Write out all the entries word for word and omit any pictures.
━━━━━ Data for review ━━━━━
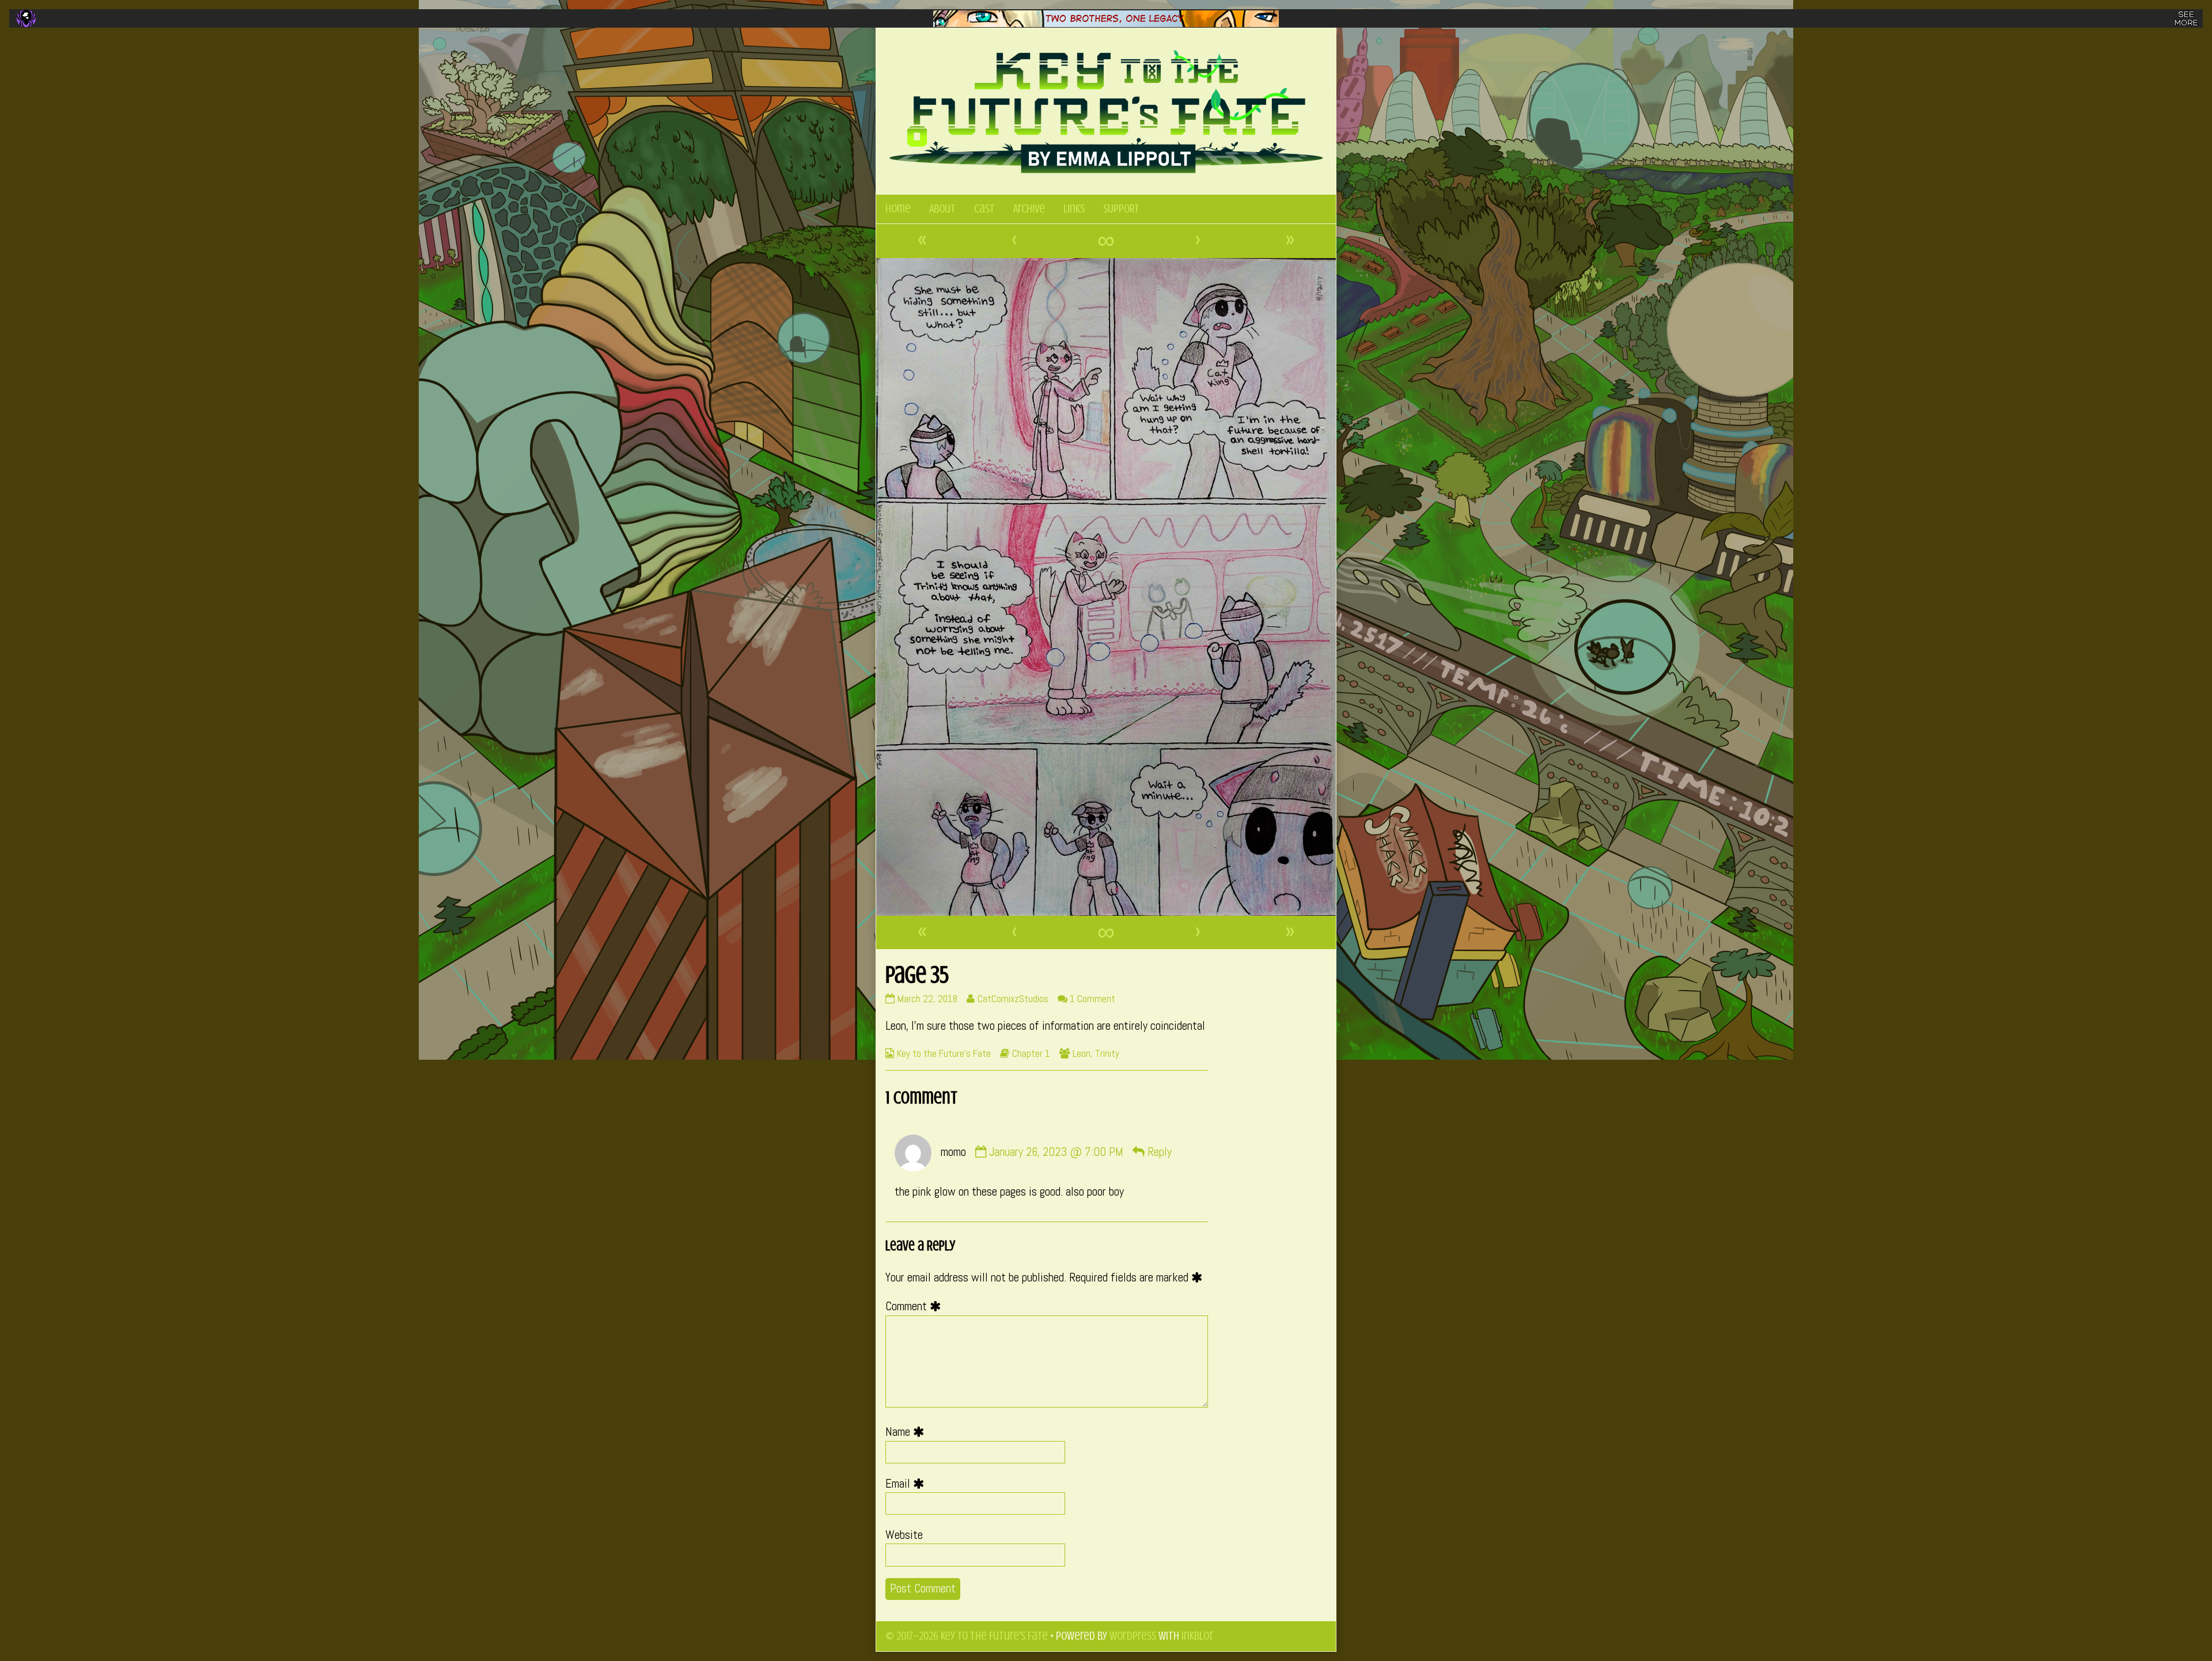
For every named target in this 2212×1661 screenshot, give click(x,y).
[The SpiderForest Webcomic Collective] (26, 18)
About (942, 208)
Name (907, 1431)
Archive (1029, 208)
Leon (1081, 1053)
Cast (984, 208)
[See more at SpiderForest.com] (2186, 18)
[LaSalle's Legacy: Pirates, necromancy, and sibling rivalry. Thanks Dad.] (1106, 18)
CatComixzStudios (1012, 998)
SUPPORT (1121, 208)
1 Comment (1092, 998)
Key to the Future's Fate (944, 1053)
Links (1074, 208)
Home (898, 208)
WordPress (1132, 1636)
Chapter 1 (1031, 1053)
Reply (1159, 1151)
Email (907, 1483)
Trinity (1107, 1053)
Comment (915, 1306)
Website (904, 1534)
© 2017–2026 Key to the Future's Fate (966, 1636)
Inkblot (1197, 1636)
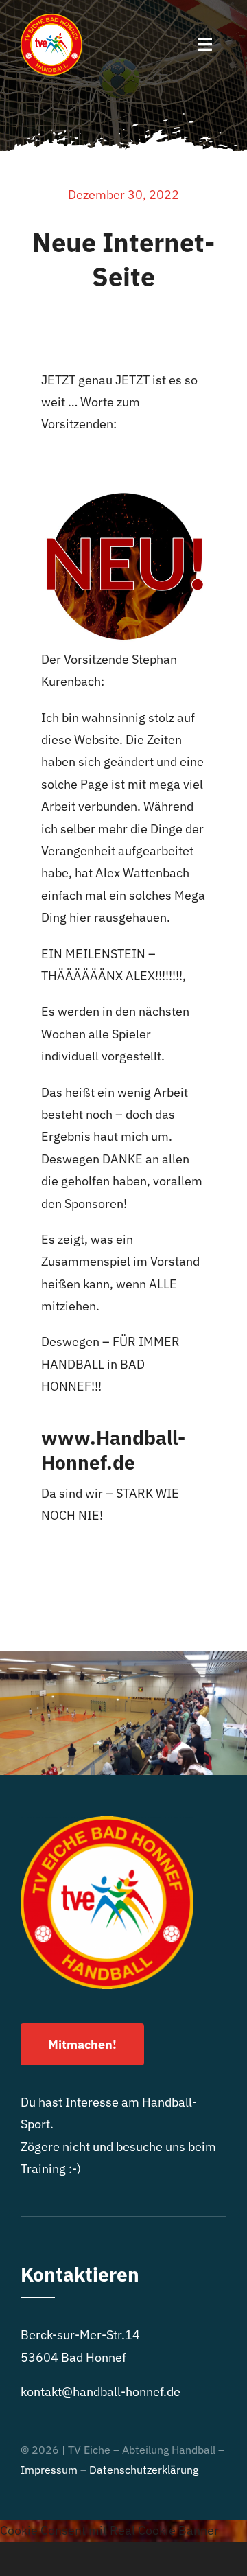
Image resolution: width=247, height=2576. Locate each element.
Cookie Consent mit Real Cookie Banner (109, 2530)
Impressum (49, 2469)
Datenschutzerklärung (143, 2469)
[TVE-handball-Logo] (51, 19)
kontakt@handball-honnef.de (100, 2392)
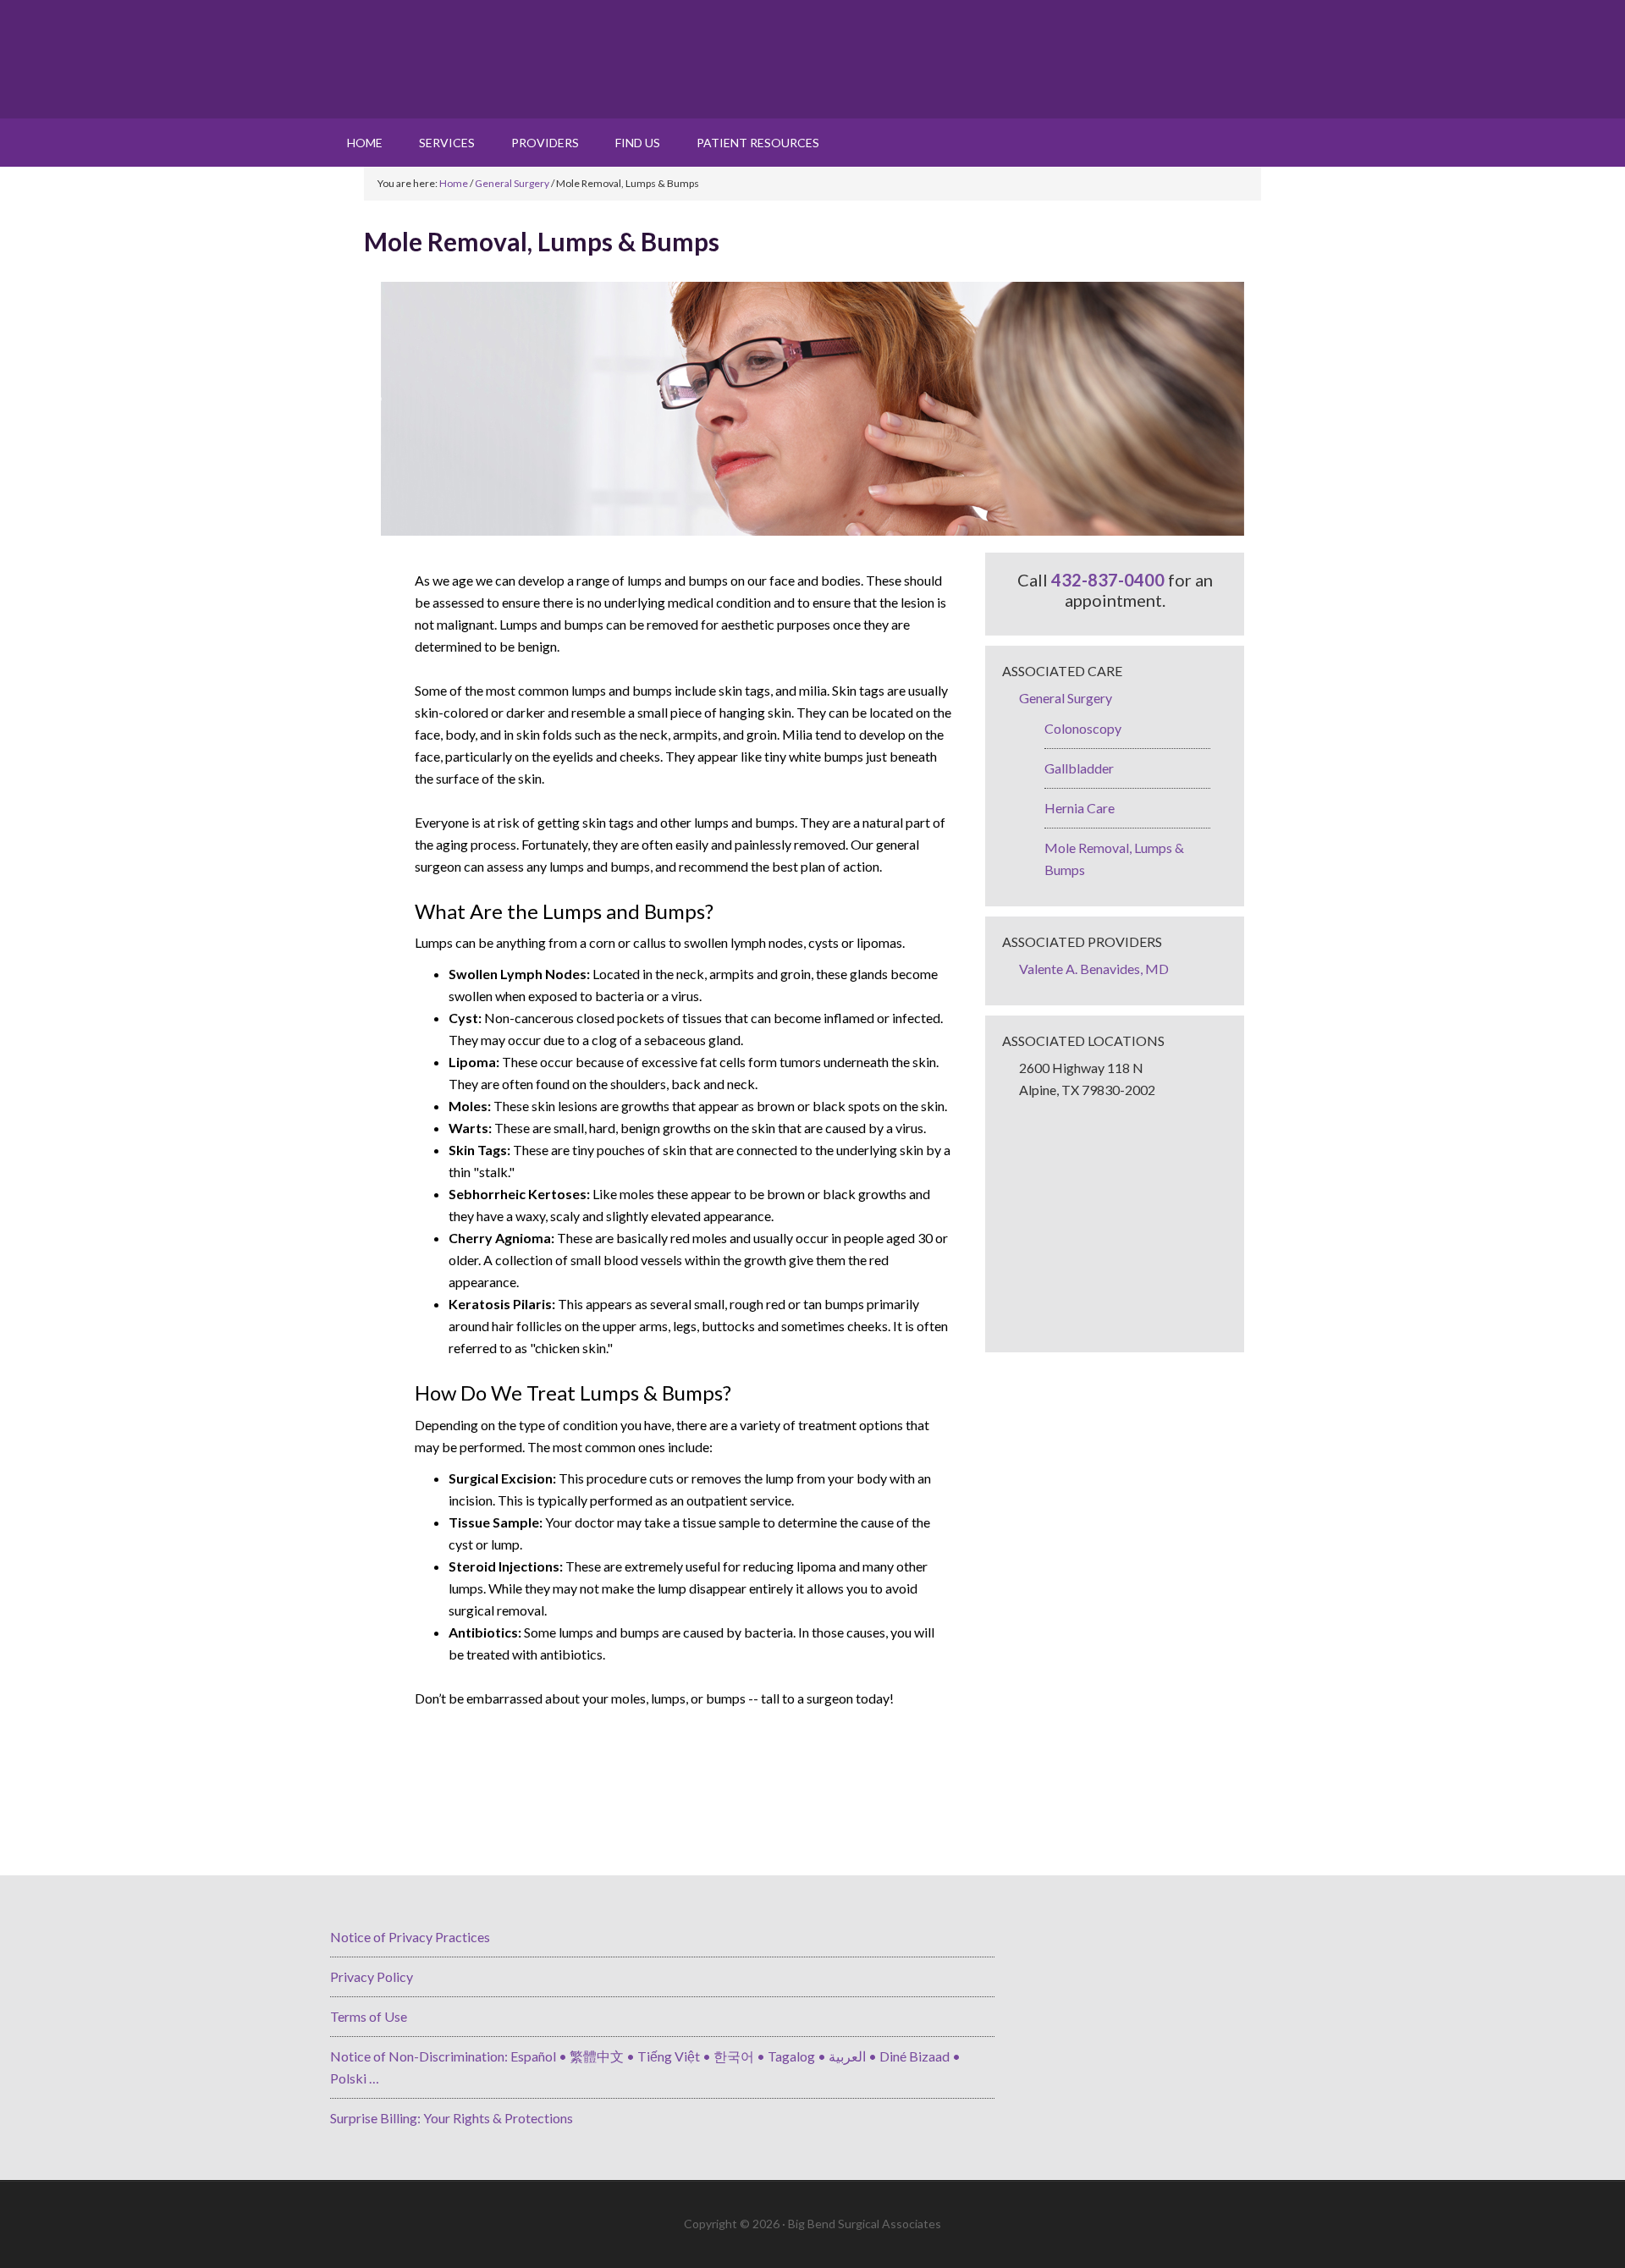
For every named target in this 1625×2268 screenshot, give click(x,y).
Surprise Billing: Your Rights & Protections (451, 2118)
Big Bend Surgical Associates (812, 59)
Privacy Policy (371, 1976)
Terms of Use (368, 2016)
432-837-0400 (1108, 580)
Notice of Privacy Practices (410, 1937)
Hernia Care (1079, 808)
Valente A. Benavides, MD (1094, 969)
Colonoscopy (1082, 728)
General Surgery (1065, 698)
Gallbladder (1079, 768)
━━━━━
> [Completed task]:
For every named target in this 2212×1661 screenshot, give click(x,y).
[The SpiderForest Webcomic Collective] (26, 18)
About (942, 208)
Name (907, 1431)
Archive (1029, 208)
Leon (1081, 1053)
Cast (984, 208)
[See more at SpiderForest.com] (2186, 18)
[LaSalle's Legacy: Pirates, necromancy, and sibling rivalry. Thanks Dad.] (1106, 18)
CatComixzStudios (1012, 998)
SUPPORT (1121, 208)
1 Comment (1092, 998)
Key to the Future's Fate (944, 1053)
Links (1074, 208)
Home (898, 208)
WordPress (1132, 1636)
Chapter 1 (1031, 1053)
Reply (1159, 1151)
Email (907, 1483)
Trinity (1107, 1053)
Comment (915, 1306)
Website (904, 1534)
© 2017–2026 Key to the Future's Fate (966, 1636)
Inkblot (1197, 1636)
Image resolution: width=247, height=2576. Locate each element.
Cookie Consent mit Real Cookie Banner (109, 2530)
Impressum (49, 2469)
Datenschutzerklärung (143, 2469)
[TVE-handball-Logo] (51, 19)
kontakt@handball-honnef.de (100, 2392)
For every named target in this 1625×2268 screenshot, give click(x,y).
Surprise Billing: Your Rights & Protections (451, 2118)
Big Bend Surgical Associates (812, 59)
Privacy Policy (371, 1976)
Terms of Use (368, 2016)
432-837-0400 (1108, 580)
Notice of Privacy Practices (410, 1937)
Hernia Care (1079, 808)
Valente A. Benavides, MD (1094, 969)
Colonoscopy (1082, 728)
General Surgery (1065, 698)
Gallbladder (1079, 768)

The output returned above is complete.